指摘している通り「節税対策」という部分もあると思うが、慈善団体や財団としての活動を見てみると、決して「節税対策」だけではない、という気がしている。
実際、「ビル&メリンダゲイツ財団」が関わっているのは、アフリカに対する医療支援、特に感染症予防や対策であったり、子供に対する支援であったりする。
ビル・ゲイツ自身も、すでにマイクロソフトの経営から身を引き、財団運営を中心に活動をしているという。
朝日新聞「GLOBE」:ビルゲイツ インタビュー(インタビューはPART3まであり。
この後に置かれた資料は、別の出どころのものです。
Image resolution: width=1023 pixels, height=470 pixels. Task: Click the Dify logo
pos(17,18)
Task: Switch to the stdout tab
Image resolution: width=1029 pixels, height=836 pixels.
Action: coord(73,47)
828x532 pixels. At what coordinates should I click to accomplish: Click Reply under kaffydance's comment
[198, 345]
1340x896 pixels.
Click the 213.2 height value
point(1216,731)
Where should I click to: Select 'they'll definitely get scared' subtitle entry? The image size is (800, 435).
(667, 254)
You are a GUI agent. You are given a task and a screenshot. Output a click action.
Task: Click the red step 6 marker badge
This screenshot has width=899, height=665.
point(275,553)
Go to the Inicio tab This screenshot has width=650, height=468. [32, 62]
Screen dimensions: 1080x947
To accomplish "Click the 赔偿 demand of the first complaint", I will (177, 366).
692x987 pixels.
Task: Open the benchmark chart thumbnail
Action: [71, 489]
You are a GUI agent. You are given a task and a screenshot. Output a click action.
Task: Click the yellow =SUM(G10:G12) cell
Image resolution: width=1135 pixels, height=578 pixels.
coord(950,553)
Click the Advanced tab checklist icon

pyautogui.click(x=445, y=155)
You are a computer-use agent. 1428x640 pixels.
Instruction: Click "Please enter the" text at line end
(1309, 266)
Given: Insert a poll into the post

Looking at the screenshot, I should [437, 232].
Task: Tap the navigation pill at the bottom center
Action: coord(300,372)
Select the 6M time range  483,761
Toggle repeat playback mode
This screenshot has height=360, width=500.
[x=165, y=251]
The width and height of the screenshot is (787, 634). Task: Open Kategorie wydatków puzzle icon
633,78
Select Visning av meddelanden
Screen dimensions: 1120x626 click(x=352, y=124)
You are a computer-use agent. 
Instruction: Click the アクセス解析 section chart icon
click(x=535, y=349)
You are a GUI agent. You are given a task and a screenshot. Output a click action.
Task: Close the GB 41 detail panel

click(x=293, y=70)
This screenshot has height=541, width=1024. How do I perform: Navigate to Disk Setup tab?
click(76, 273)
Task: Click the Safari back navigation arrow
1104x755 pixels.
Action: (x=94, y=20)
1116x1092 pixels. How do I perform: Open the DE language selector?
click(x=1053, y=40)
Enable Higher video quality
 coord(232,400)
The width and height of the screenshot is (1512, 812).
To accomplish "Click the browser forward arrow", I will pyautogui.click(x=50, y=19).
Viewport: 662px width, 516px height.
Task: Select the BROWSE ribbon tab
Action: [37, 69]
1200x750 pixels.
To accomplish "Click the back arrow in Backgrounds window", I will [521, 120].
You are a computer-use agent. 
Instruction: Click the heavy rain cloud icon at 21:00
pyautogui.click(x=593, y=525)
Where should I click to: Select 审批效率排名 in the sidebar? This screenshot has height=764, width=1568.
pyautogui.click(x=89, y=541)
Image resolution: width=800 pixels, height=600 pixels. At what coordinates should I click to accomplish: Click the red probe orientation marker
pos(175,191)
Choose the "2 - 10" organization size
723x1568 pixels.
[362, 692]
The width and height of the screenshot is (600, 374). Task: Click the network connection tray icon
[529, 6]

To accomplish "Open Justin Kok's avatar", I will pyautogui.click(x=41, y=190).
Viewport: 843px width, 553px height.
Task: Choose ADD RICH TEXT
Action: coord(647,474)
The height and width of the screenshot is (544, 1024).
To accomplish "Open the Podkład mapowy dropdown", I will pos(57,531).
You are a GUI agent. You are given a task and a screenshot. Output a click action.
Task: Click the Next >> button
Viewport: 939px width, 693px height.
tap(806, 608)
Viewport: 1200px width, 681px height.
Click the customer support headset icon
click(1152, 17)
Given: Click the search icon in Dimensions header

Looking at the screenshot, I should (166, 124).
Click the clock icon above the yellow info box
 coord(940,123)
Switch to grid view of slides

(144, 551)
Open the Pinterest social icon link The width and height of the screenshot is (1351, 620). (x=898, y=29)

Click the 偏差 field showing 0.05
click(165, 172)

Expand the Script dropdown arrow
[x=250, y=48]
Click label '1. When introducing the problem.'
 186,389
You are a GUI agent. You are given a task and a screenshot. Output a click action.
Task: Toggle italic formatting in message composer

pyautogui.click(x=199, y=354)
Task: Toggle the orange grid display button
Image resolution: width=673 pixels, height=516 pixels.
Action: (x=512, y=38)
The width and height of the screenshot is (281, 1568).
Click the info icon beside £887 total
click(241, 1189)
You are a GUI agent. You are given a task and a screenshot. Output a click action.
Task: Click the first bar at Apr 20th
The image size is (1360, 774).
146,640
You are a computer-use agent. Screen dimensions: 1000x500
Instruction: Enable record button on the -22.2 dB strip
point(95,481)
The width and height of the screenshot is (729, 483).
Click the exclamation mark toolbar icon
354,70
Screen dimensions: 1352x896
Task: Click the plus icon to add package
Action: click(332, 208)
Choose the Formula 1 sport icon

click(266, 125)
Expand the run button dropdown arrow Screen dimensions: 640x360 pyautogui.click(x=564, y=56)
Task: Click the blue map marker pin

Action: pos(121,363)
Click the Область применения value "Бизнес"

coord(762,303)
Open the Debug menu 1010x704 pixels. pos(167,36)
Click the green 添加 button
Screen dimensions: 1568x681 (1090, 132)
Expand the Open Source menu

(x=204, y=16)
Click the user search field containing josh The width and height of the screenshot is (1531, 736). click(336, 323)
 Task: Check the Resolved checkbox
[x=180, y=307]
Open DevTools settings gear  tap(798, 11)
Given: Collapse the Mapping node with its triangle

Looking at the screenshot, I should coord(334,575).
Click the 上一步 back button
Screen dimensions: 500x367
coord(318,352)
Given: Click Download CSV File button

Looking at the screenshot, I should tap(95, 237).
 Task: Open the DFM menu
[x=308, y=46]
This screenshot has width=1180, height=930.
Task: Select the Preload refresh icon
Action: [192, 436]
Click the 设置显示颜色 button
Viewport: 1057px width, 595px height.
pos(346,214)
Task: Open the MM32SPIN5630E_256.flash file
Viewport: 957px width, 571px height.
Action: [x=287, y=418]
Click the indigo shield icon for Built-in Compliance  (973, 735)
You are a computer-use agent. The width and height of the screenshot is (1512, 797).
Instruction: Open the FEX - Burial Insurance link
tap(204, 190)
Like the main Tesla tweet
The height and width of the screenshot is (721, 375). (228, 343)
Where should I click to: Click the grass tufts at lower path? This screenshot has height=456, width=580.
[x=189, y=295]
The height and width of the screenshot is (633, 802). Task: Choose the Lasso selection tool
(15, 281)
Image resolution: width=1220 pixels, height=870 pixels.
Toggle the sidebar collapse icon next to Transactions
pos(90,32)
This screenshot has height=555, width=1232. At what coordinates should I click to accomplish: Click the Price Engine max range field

またPART1下にはインタビュー動画もあり)
このような「社会に対して積極的に投資する人」のコトを、フィランソロキャピタリストというらしい。

日本はどうなのか?と考えると、ビル・ゲイツやザッカ―バーグのような起業家は見当たらない。
それだけではなく、日本の文化的素地として「フィランソロキャピタル」という考えが、ないのかもしれない。
もう一つは、今の日本ではこのようなグローバルに成長させる起業家がいない、ということのほうが大きいように思う。
日本の大企業の経営トップを見ても、いわゆる「社員→社長」という経歴の方が、ほとんどだからだ。
ただ、これから先日本の起業家にも「フィランソロキャピタル」のような、活動が求められるのではないだろうか?

例えば今問題となっている「子供の貧困」。
「子供の貧困」は、今の子供たちが成人して社会に出たとき、今よりも悪い状況になっていく可能性が高いと考えられる。
貧困が貧困を生む社会になってしまうと、企業が様々な市場を創っていこうとしても市場そのものが、生まれないということになりかねない。
子どもたちの貧困をなくすというのは、企業にとってもプラス面があるはずなのだ。
ビル・ゲイツやザッカ―バークのような個人財団ではなく、企業や業界団体が「フィランソロキャピタル」のような活動をする、というほうが日本的かもしれない。

今日はクリスマスイブ。
美味しいケーキと食事、そしてプレゼント・・・すべての子供たちが笑顔で過ごせることを願っている。